> _DIRECTIONS FOR THIS TASK_: Take the line holding "The image size is (1003, 685)." as the first line of the answer and the last line of the listing as its end; retype everything between exactly.

>>>>>

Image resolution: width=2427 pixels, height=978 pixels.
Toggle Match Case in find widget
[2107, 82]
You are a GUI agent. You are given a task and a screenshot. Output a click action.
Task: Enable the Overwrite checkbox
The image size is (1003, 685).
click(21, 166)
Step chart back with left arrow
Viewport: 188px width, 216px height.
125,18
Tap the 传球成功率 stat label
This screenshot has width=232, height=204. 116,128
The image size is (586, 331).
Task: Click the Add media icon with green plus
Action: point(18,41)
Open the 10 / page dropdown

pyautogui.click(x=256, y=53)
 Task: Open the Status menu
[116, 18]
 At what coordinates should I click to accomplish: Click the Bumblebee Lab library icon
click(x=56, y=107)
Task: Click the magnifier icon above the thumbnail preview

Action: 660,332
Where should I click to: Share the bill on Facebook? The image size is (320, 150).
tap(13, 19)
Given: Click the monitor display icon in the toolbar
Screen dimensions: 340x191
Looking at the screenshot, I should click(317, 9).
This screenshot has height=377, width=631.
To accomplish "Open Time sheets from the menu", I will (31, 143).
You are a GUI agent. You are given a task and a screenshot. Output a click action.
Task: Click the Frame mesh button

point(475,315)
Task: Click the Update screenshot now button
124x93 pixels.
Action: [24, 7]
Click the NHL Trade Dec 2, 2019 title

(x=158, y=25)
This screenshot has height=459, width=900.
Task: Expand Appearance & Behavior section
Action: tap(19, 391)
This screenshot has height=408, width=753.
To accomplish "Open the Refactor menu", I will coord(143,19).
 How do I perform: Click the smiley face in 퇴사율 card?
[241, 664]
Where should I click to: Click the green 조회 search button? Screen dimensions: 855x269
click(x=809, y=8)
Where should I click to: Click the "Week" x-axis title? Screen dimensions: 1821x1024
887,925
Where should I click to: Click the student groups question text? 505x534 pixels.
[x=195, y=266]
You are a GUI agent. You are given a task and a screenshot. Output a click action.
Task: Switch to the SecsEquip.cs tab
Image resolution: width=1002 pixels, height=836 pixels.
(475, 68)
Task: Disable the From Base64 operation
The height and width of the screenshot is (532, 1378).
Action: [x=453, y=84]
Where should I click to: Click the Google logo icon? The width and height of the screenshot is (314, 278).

<<<<<

> _SOLVED EXERCISE_:
The image size is (1003, 685).
click(21, 166)
Step chart back with left arrow
Viewport: 188px width, 216px height.
125,18
Tap the 传球成功率 stat label
This screenshot has width=232, height=204. 116,128
The image size is (586, 331).
Task: Click the Add media icon with green plus
Action: point(18,41)
Open the 10 / page dropdown

pyautogui.click(x=256, y=53)
 Task: Open the Status menu
[116, 18]
 At what coordinates should I click to accomplish: Click the Bumblebee Lab library icon
click(x=56, y=107)
Task: Click the magnifier icon above the thumbnail preview

Action: 660,332
Where should I click to: Share the bill on Facebook? The image size is (320, 150).
tap(13, 19)
Given: Click the monitor display icon in the toolbar
Screen dimensions: 340x191
Looking at the screenshot, I should click(317, 9).
This screenshot has height=377, width=631.
To accomplish "Open Time sheets from the menu", I will (31, 143).
You are a GUI agent. You are given a task and a screenshot. Output a click action.
Task: Click the Frame mesh button

point(475,315)
Task: Click the Update screenshot now button
124x93 pixels.
Action: [24, 7]
Click the NHL Trade Dec 2, 2019 title

(x=158, y=25)
This screenshot has height=459, width=900.
Task: Expand Appearance & Behavior section
Action: tap(19, 391)
This screenshot has height=408, width=753.
To accomplish "Open the Refactor menu", I will coord(143,19).
 How do I perform: Click the smiley face in 퇴사율 card?
[241, 664]
Where should I click to: Click the green 조회 search button? Screen dimensions: 855x269
click(x=809, y=8)
Where should I click to: Click the "Week" x-axis title? Screen dimensions: 1821x1024
887,925
Where should I click to: Click the student groups question text? 505x534 pixels.
[x=195, y=266]
You are a GUI agent. You are given a task and a screenshot. Output a click action.
Task: Switch to the SecsEquip.cs tab
Image resolution: width=1002 pixels, height=836 pixels.
(475, 68)
Task: Disable the From Base64 operation
The height and width of the screenshot is (532, 1378).
Action: [x=453, y=84]
Where should I click to: Click the Google logo icon? The width and height of the screenshot is (314, 278).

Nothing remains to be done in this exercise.